Problems to work on:
(A) In the passage on Covid-19 among California Latinos, how many people does Ruiz Foods employ in California?
(B) Pick up the passage on Covid-19 among California Latinos after its final sentence and write what comes next.

Page extract:
_ _ _ _ _ _ _
At the start of the pandemic, Latinos did not appear to be more vulnerable than others. In fact, California Latinos were underrepresented in the data in early April, making up around 30 percent of the cases. As shelter-in-place orders took hold, though, rates of infection among Latinos surged compared with other groups.

Hot spots developed in areas with large Latino populations, like the Fruitvale neighborhood in Oakland.

The virus spread through Kings County, an agricultural area in the Central Valley with numerous meatpacking plants; it now has the second highest rate of infection in the state. Tulare County, whose population is 64 percent Hispanic, rose to fourth place among counties.

“We’re seeing a concentration of impacts from Covid-19 in industries that are majority Latino — indoor food processing, packaging, meat packing,” said Phoebe Seaton, co-executive director and co-founder of Leadership Counsel for Justice and Accountability, a civil rights organization based in Fresno, Calif., that is advocating for more workplace protections against the virus.

Ms. Ramirez’s employer, Ruiz Foods, is based in Dinuba, in Tulare County. The family-owned company was founded by Fred Ruiz, one of the state’s best known Latino philanthropists and a member of Gov. Gavin Newsom’s pandemic task force on economic recovery. It now employs 1,500 people in California and 2,300 more at plants in Texas and South Carolina, making El Monterey burritos and about 200 other varieties of frozen Mexican food.

Rachel P. Cullen, the company’s chief executive, said that as with many companies, Ruiz’s initial response was to give employees the option to work at home, and to take vacation days or unpaid time off if their jobs could not be done remotely.

After Easter, however, the case count in Tulare County shot up, and the company moved aggressively to address the virus. Testing was mandated for all employees, Ms. Cullen said in a statement, and “increased physical distancing, mandatory mask wearing, flexible barriers, symptom monitoring and temperature screening, limiting visitors and travel restrictions” were quickly put into place.

No employees have died from Covid-19, Ms. Cullen said, but the Dinuba plant became a hot spot, and two workers were hospitalized. She said 331 employees have recovered from Covid-19 since April, and about 15 have active infections.
_ _ _ _ _ _ _
Records provided:
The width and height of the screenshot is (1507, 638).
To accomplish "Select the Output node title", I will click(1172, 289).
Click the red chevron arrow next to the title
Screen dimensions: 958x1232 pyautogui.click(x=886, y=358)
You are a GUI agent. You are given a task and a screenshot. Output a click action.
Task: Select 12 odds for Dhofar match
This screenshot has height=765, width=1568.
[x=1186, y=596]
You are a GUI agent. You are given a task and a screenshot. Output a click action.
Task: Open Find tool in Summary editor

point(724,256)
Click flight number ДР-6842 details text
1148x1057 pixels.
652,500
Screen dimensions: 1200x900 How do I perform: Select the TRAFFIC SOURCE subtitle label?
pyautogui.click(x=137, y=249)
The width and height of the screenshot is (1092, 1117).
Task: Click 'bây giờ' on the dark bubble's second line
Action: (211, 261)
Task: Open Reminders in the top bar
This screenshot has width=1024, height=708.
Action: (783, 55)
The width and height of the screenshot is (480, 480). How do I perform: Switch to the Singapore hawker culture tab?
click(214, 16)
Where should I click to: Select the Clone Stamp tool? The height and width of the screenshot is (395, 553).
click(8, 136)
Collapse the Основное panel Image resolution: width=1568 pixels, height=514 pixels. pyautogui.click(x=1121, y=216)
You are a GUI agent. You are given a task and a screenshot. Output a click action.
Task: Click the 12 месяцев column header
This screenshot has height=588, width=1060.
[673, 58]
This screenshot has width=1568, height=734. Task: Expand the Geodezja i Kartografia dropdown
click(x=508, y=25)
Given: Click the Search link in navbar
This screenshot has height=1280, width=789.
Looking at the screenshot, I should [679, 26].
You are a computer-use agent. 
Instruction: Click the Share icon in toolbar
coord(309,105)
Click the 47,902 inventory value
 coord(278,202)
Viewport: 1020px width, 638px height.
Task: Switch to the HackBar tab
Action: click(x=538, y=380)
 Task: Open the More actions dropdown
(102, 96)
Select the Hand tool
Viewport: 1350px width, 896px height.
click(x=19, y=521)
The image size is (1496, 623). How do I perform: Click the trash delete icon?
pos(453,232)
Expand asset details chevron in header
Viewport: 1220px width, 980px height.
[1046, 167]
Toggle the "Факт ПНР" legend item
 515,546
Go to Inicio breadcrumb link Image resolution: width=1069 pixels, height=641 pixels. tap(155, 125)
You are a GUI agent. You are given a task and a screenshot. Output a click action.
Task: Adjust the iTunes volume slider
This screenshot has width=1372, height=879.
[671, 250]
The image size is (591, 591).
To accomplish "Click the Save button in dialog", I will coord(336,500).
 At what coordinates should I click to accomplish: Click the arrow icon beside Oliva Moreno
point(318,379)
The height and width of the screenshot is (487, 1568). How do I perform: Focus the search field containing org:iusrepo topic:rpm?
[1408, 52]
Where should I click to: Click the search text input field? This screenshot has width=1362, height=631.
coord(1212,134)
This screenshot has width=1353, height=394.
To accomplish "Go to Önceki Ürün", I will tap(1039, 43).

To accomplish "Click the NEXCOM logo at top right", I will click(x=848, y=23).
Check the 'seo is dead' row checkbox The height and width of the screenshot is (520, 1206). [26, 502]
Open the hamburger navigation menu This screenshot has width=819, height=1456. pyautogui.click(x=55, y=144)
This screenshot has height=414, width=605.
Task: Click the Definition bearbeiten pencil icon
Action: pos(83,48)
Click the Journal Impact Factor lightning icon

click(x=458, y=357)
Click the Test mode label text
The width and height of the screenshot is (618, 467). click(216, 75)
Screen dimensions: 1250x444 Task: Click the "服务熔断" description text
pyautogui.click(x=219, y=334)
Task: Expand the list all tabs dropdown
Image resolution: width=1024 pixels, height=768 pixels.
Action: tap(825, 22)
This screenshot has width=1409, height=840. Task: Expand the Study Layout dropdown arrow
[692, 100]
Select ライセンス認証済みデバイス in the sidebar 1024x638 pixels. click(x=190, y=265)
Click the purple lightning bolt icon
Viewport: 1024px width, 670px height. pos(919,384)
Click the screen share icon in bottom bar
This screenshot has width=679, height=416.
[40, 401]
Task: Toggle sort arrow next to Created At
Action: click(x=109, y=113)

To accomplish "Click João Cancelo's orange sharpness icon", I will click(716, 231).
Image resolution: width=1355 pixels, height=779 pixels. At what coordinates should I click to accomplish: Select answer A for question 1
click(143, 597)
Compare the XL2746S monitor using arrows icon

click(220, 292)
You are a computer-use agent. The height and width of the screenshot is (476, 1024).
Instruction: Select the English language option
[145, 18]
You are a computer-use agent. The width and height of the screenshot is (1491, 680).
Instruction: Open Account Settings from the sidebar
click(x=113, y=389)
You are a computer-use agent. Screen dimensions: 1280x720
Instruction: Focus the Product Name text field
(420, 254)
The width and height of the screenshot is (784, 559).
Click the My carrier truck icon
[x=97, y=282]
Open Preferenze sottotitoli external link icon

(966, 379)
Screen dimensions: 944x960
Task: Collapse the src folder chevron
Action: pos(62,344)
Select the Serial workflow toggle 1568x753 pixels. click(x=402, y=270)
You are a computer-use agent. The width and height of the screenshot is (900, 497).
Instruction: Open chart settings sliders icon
_ _ _ _ _ _ _
Answers below:
(A) 1,500 people

(B)
Ms. Ramirez suspects that she caught the virus in the company lunchroom, where tables are now cordoned off to enforce social distancing. On the production line where she works with hundreds of other people, she said, sheets of plastic separate employees and bottles of hand sanitizer have been placed at every walkway. That wasn’t the case before April, she said.

Still, she doesn’t blame her employer. “A lot of us didn’t believe in Covid at the beginning,” she said in Spanish. “I didn’t, because I didn’t know anyone who had it until I got it myself.”

A week after her test results came back, her 20-year-old daughter, Cynthia Orozco, also tested positive. Because her daughter also watches Ms. Ramirez’s two youngest children, ages 2 and 10, the doctor told Ms. Ramirez to assume that they, too, had the virus.

No one in the family has required hospitalization, but as word circulated among friends and relatives in California, Nevada and Mexico, she learned that her plight was not as unusual as she’d thought.

A co-worker of her husband’s at a dairy in Visalia was infected. So was a cousin in Bakersfield who clerked in a Dollar Store. In Modesto, a cousin in the construction business had Covid-19, and was worried about his crew in San Francisco.

“We’re the ones who are out in the work force,” said Ms. Orozco, a civil engineering major at California State University, Fresno, who added that the virus had cost her several weeks of work as well.

Ms. Orozco said she and her mother have not yet had follow-up tests. But last weekend, after heart-wrenching months of keeping their distance from loved ones, they put on masks and went to a big outdoor family party anyway.

“Everybody used hand sanitizer, and put their names on their cups so no one accidentally picked up anyone’s drink,” she said. “And we all just kind of did a fist pump in the air instead of hugging each other.”